• [Reading passage]
+---+

Prof. Fan Dong Chongqing Key Laboratory of Catalysis and New Environmental Materials, College of Environment and Resources, Chongqing Technology and Business University (CTBU) , #19 Xuefu Avenue, Chongqing 400067, PR China E-mail：email@example.com 重庆市南岸区学府大道19号重庆工商大学环境与资源学院，重 庆市催化与环境新材料重点实验室，邮编: 400067
The Dong Research Group (Environmental and Energy Catalysis Lab) at the Chongqing Technology and Business University, led by Prof Dong Fan, aims to synthesize, self-assemble, and functionalize novel, low-cost, efficient and durable photocatalysts and electrocatalyst for applications in energy and environment.
On one hand, we are committed to the development of photocatalysis for the degradation of environmental pollutants (nitrogen oxide and volatile organic compounds) and the exploration of photocatalytic reaction mechanisms. Specifically, our group focuses on the development semimetal bismuth, bismuth-based photocatalysts, graphitic carbon nitride and lanthanum-based photocatalysts to meet the challenges of environment pollution and energy shortage. Simultaneously, we reveals the reaction pathway of photocatalytic reaction process via a novel in situ DRIFTS-based strategy to understand the mechanism of photocatalytic reaction, evaluate the risks in generation of toxic intermediates, optimize the photocatalyst performance and advance the development of photocatalytic technology for environmental remediation. Furthermore, we proposes a highly combined theoretical (DFT calculations) and experimental method to designed synthesis of highly efficient visible light driven photocatalysts, illustrate the geometric structures of photocatalyst at the atomic level, and reflect the migration and transformation of photo-generated carriers. With such approaches, these photocatalysts are able to predictably and efficiently convert solar energy into chemical energy for environmental remediation.
On the other hand, we are developing electrocatalysis for environmental remediation especially for water purification and exploring electrocatalytic reaction mechanisms. Typically we mainly develop Pd-based nanocomposite electrocatalysts. Our group devote to understand the mechanism of Electrocatalytic hydrogenation and hydrogenolysis (ECH), in which the way to dispose persistent contaminants such as oxidizing anion is a transformation of adsorbed hydrogen (H*ad) reduced by electrode. We seek the effective strategy to optimize ECH performance. The combination of density functional theory (DFT) and experiment is also applied to help establish the relationship between Pd electronic structure and its performance and design the synthesis of highly performed electrocatalysts. Then electric energy can be converted into chemical energy through electrocatalysts for environmental decontamination.
In addition, our approach is multidisciplinary as it involves concepts from environmental engineering, chemical engineering, electrical engineering, materials science, physics and catalysis.

+---+

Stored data
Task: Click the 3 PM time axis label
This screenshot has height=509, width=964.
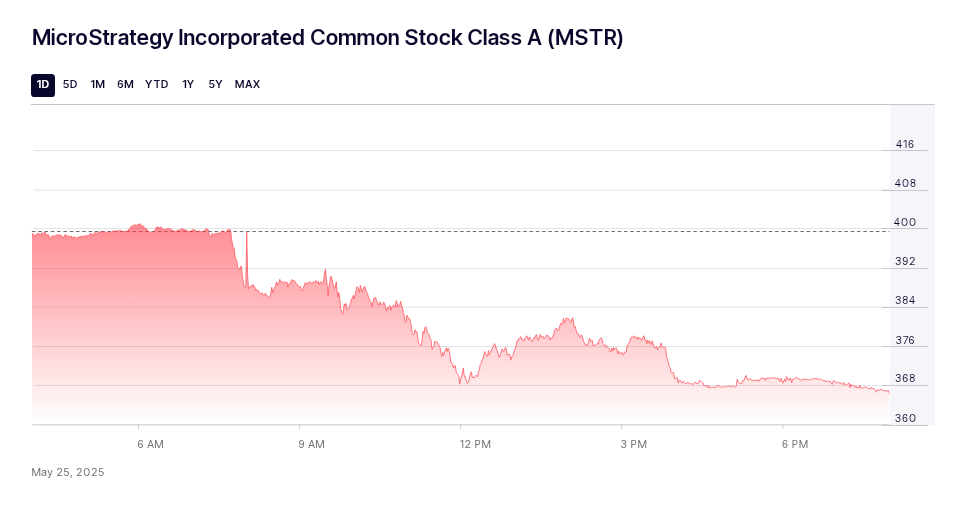Action: pyautogui.click(x=634, y=444)
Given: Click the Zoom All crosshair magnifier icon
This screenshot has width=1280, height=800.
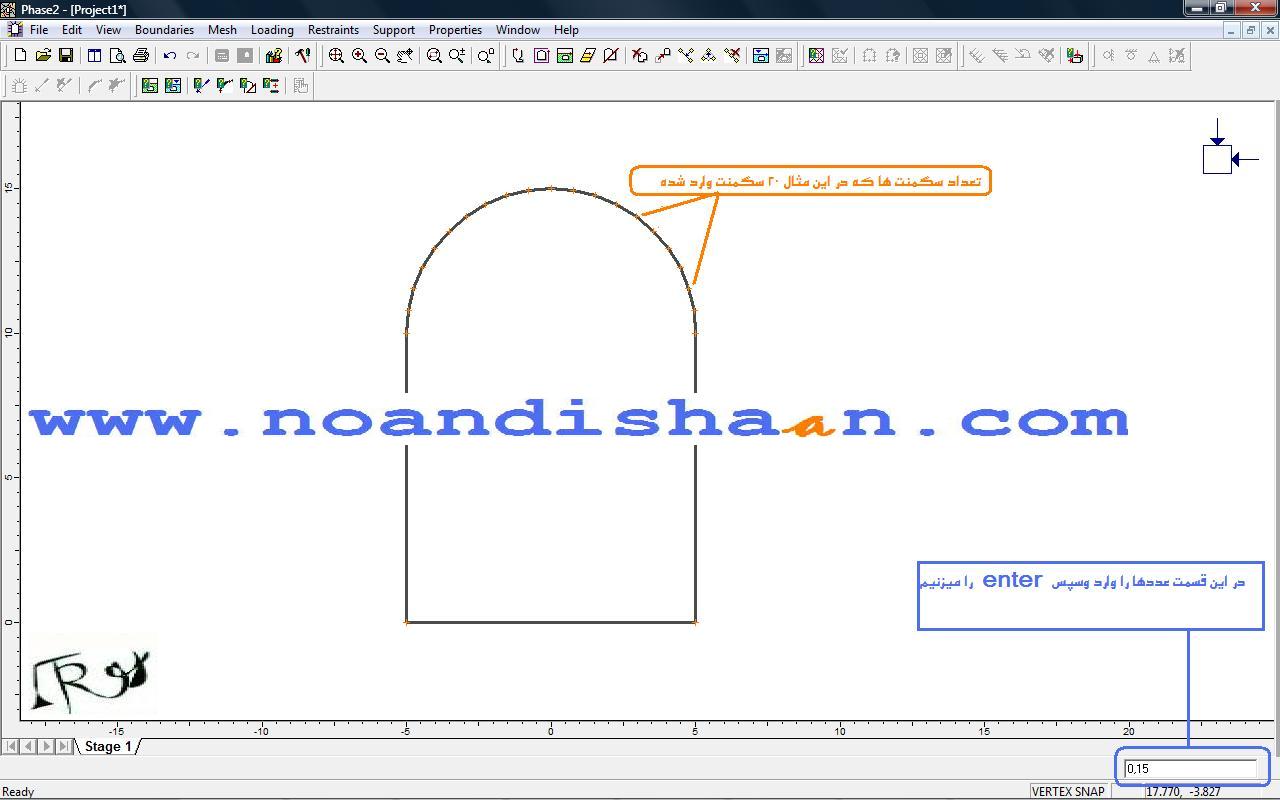Looking at the screenshot, I should 336,56.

+---+

• [Work to complete] Return the stretch of the research group description from "In addition, our" through "physics and catalysis.", copied word for word.

• [Expected output]
In addition, our approach is multidisciplinary as it involves concepts from environmental engineering, chemical engineering, electrical engineering, materials science, physics and catalysis.